37 of 38 people found the following review helpful:
4.0 out of 5 stars "It's not easy to fix things up again.", October 23, 2001
By Robert S. Newman "Bob Newman" (Marblehead, Massachusetts USA) - See all my reviews
(TOP 500 REVIEWER)    (REAL NAME)   
I'd read some of Leslie Marmon Silko's short stories before starting on this novel. They were like gems, polished, smooth, and echoing with a gentle quiet not commonly found in English literature. CEREMONY is a far more ambitious undertaking; the building of a literary castle. Set in New Mexico, in and around Laguna Pueblo, immediately after WW II, the plot concerns a young Indian war veteran who has been traumatized by his experiences as a prisoner of the Japanese. When we meet him, he's barely conscious, being released from a mental hospital. He lost his half-brother on the Bataan death march, his favorite uncle had died at home, a herd of special cattle---adapted to life in the desert---has disappeared, and his old friends are drinking themselves away in bars. To top it all off, Tayo, the central character, is illegitimate and half-white, raised by relatives, not accepted fully by everyone in the family. He seems destined for the asylum, jail, an early death from alcohol, or suicide; not exactly unknown fates for young Indians then or now.

Elders arrange a healing ceremony for him, but the healer is a maverick, not tied to traditional methods. Tayo's whole life and consciousness merge into the healing process and that process begins to look like a prescription for the Indian peoples in North America to heal nearly-fatal wounds dealt their cultures over the last five centuries. Silko sees the materialism and violence of Western civilization as a curse threatening the continued existence of everyone on the planet, a curse stemming from evil itself rather than from a particular group of people. In tones that ring most uncannily today, she wrote in 1977 [p.191] "If the white people never looked beyond the lie, to see that theirs was a nation built on stolen land, then they would never be able to understand how they had been used by the witchery; they would never know that they were still being manipulated by those who knew how to stir the ingredients together: white thievery and injustice boiling up the anger and hatred that would finally destroy the world: the starving against the fat, the colored against the white."

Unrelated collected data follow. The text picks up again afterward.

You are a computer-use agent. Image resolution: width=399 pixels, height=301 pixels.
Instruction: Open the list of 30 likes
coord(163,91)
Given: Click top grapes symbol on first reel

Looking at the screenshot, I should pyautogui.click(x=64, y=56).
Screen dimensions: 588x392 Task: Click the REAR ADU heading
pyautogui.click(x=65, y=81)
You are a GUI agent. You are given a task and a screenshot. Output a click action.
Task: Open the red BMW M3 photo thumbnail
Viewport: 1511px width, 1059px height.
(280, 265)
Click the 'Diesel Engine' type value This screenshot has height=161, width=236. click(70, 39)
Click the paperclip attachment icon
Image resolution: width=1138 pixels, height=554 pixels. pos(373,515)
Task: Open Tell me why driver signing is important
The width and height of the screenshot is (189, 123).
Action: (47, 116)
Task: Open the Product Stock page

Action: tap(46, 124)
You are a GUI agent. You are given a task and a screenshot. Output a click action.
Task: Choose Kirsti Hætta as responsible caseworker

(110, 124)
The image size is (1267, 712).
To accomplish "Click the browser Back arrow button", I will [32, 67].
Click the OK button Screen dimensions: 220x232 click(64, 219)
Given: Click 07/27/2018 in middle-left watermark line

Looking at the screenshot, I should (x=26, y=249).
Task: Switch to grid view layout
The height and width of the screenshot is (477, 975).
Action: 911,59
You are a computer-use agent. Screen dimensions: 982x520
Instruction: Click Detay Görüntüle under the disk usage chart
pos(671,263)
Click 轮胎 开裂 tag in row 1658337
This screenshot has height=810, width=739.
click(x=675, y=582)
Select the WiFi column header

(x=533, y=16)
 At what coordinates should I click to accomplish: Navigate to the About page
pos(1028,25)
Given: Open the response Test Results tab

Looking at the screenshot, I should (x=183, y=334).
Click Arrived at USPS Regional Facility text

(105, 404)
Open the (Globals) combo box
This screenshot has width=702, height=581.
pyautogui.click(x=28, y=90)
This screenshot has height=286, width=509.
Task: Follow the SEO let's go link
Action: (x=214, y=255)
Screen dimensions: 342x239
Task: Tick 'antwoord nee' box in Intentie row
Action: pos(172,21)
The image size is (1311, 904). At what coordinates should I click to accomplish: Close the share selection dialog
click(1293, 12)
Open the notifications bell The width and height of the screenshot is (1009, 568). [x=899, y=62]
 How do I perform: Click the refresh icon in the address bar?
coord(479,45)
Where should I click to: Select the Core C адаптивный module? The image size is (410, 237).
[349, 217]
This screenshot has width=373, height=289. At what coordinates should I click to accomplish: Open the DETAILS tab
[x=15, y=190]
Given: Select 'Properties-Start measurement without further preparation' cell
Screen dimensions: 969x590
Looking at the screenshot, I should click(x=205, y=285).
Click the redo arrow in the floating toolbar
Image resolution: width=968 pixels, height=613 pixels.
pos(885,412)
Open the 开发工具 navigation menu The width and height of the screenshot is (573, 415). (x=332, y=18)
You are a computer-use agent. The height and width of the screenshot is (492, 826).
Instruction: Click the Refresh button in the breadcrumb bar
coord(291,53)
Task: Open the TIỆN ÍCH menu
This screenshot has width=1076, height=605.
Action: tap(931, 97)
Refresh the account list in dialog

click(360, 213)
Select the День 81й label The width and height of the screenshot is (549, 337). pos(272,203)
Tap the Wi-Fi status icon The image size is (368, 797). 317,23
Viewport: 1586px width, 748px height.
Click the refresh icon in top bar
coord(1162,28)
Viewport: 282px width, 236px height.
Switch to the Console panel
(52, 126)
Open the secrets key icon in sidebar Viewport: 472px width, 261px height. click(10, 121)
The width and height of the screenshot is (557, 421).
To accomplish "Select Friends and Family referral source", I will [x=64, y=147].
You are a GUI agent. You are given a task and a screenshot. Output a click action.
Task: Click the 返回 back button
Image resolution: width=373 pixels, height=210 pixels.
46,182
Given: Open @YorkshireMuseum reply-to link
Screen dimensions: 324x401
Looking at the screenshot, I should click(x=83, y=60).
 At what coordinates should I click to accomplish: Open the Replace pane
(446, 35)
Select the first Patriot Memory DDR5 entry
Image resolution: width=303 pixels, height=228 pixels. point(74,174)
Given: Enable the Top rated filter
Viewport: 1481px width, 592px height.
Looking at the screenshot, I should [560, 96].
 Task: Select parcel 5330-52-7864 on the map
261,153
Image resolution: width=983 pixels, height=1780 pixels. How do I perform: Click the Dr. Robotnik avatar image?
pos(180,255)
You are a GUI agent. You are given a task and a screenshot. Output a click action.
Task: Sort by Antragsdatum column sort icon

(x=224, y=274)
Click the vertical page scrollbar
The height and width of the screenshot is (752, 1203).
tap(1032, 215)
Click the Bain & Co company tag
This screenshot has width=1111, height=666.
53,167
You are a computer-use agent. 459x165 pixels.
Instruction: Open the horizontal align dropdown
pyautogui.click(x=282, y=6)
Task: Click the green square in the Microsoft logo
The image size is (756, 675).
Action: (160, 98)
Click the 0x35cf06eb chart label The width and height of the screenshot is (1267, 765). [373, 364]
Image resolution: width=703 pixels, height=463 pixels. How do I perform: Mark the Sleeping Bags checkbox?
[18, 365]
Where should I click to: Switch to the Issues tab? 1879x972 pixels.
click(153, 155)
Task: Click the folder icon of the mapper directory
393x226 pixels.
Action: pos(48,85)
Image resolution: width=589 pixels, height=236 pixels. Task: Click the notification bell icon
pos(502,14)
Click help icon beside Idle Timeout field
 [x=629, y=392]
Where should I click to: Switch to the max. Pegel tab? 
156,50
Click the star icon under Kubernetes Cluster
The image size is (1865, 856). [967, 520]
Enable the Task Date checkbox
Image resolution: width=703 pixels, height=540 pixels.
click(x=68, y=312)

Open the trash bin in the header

The ceremony thus begins as a curative ritual for a single man, but expands beyond a simple hogaan to the whole world. Dream figures come to life, life becomes a dream, life is healing and healing is life. Silko attempted a very difficult task and I am not sure that it is entirely successful. Sometimes, the pieces don't seem to match. Her World War II sequences don't ring entirely true either. Americans never evicted Japanese soldiers from caves before the Bataan death march; they were not executing prisoners then. The shoe was on the other foot. But these are quibbles. CEREMONY's language, the poetry, the beauty of the land, the theme of healing--- all come through to make an unforgettable novel, an original voice that deserves an honored place in American literature. If you have a special interest in Native American literature and have enjoyed N. Scott Momaday, Louise Erdrich, or Sherman Alexie, Silko's work will be a welcome addition.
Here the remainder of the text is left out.